On pourrait même ajouter, qu’avec la révolution informationnelle, la contribution de toutes et tous au progrès global de société et de civilisation n’est pas seulement une question éthique, mais une véritable question d’efficacité économique. Par exemple qui permet plus la lutte contre l’épidémie entre le chercheur chinois qui séquence le génome du virus et le met à disposition partagée, l’étudiant qui aide des personnes âgées et participe à la non-dissémination du virus, le chercheur de Pfizer ou de Moderna, le chercheur obscur de telle université ou les bénévoles d’internet qui maintiennent Wikipédia et assurent la circulation d’une information scientifique de masse ?

C’est un des éléments qui justifie un pas en avant radical et révolutionnaire vers une socialisation nouvelle du revenu et de la formation, dans le sens d’une sécurité d’emploi et de formation.

Mais cela ne doit pas masquer les enjeux de contenu, les questions de « classe » comme on dit (mais au sens vraiment marxiste : capital versus êtres humains et nature) et les questions de démocratie. N’acceptons pas un chantage super-austéritaire au nom du remboursement de la dette dont nous serions tous, prétendument, solidaires.

Un Fonds européen d’expansion sociale et écologique appuyé par la BCE

Il faut une expansion écologique et sociale en France et coordonnée en Europe. Une expansion par l’écologie et le social, pas par le capital, c’est-à-dire une expansion dont l’emploi, la formation et les services publics sont le moyen dès l’entrée et non une résultante aléatoire finale parmi d’autres.

Cette reflation permettrait de faire fondre la dette et de la rembourser, mêlant croissance du PIB et une certaine inflation.

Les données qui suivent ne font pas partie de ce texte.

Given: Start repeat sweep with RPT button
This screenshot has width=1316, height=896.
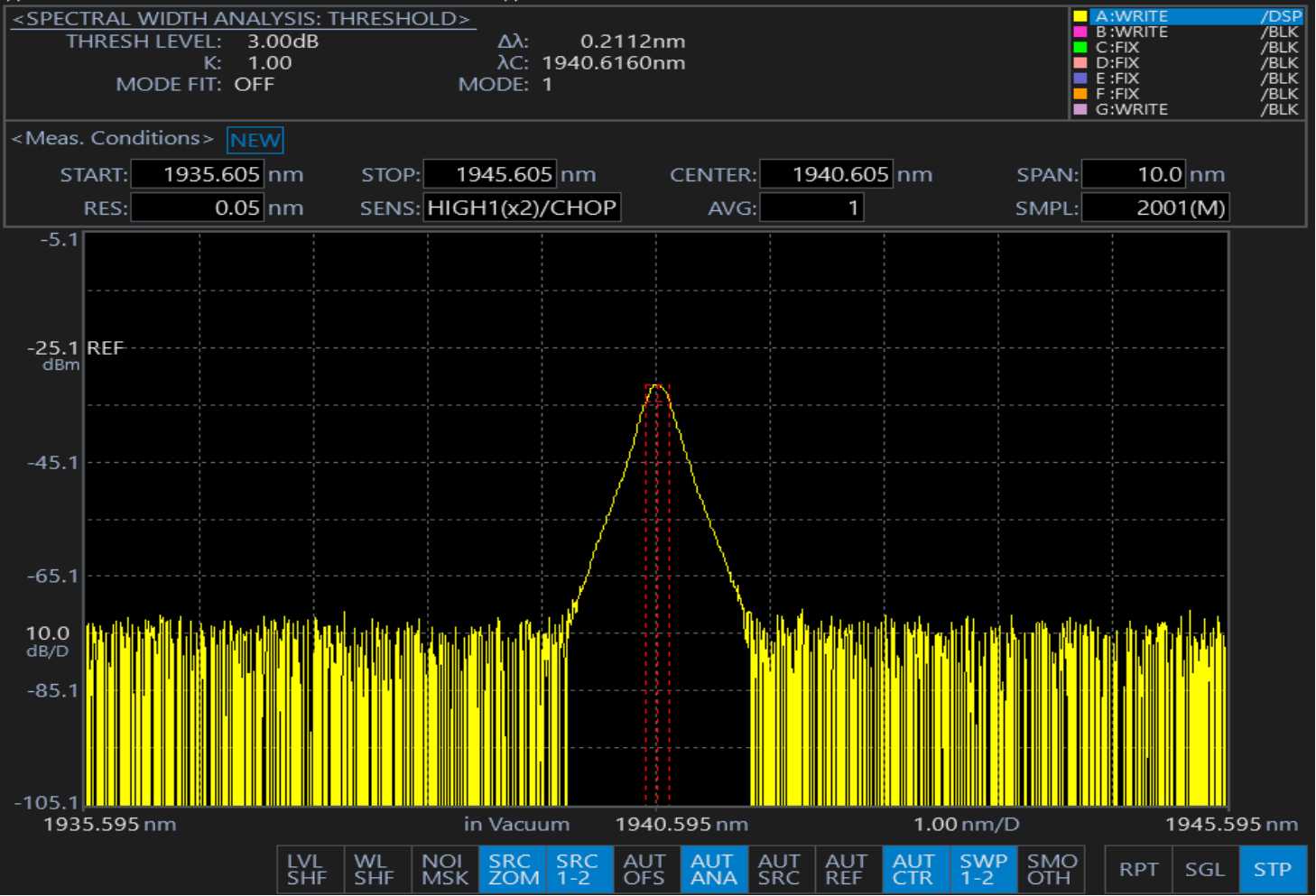Looking at the screenshot, I should coord(1138,869).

Elle devrait être accompagnée de nouveaux prélèvements publics et sociaux (cotisations sociales), pour une nouvelle fiscalité, refondue tant sur les ménages que sur les entreprises.

Pour cela il faut agir dans le même temps et de façon cohérente sur la dette passée, les dépenses qu’elle finance et pour des avances pour l’avenir, financées par endettement et engager une refonte des prélèvements publics et sociaux, incitatrice à des dépenses efficaces, pénalisant les dépenses stériles et malsaines.

Pour ce qui concerne la dette, la BCE doit financer directement la dette pour les services publics, par un Fonds européen pour les services publics, un Fonds d‘expansion sociale et écologique solidaire, géré démocratiquement, au lieu d’armer les marchés financiers en lui rachetant la dette publique, soumise alors à spéculation.

L’article 123.2 du TFUE l’autorise formellement – même si cela va à l’encontre de l’esprit austéritaire et pro-marchés financiers des rédacteurs initiaux – la mise en place d’un tel Fonds sans attendre, et sans ouvrir une aléatoire renégociation des traités.

Elle doit reprendre la dette passée ; la sortir ainsi de la spéculation, et rétrocéder les intérêts de cette dette aux États, d’autant plus qu’ils développent les services publics, notamment lorsque c’est pour affronter la pandémie (hôpital, etc.), soit jusqu’à 37 milliards d’euros de ballon d’oxygène immédiat pour la France ! Elle doit réorienter sa politique de re-financement des banques : les financer à bas taux, y compris négatif, d’autant plus les prêts des banques préservent et développent l’emploi, la formation, pour des recherches et des productions engageant la transformation productive écologique et sanitaire.

En France on peut mettre en place un Fonds d’utilisation de la dette, branché directement sur la création monétaire des banques publiques et de la BCE, en réseau avec d’autres Fonds nationaux européens, géré démocratiquement par les représentants des travailleurs, des associations (écologiques, humanitaires, de jeunesse), des élus.

Il fonctionnerait pour une planification démocratique et décentralisée à l’appui de conférences territoriales permanentes pour l’emploi, la formation et la transformation écologique."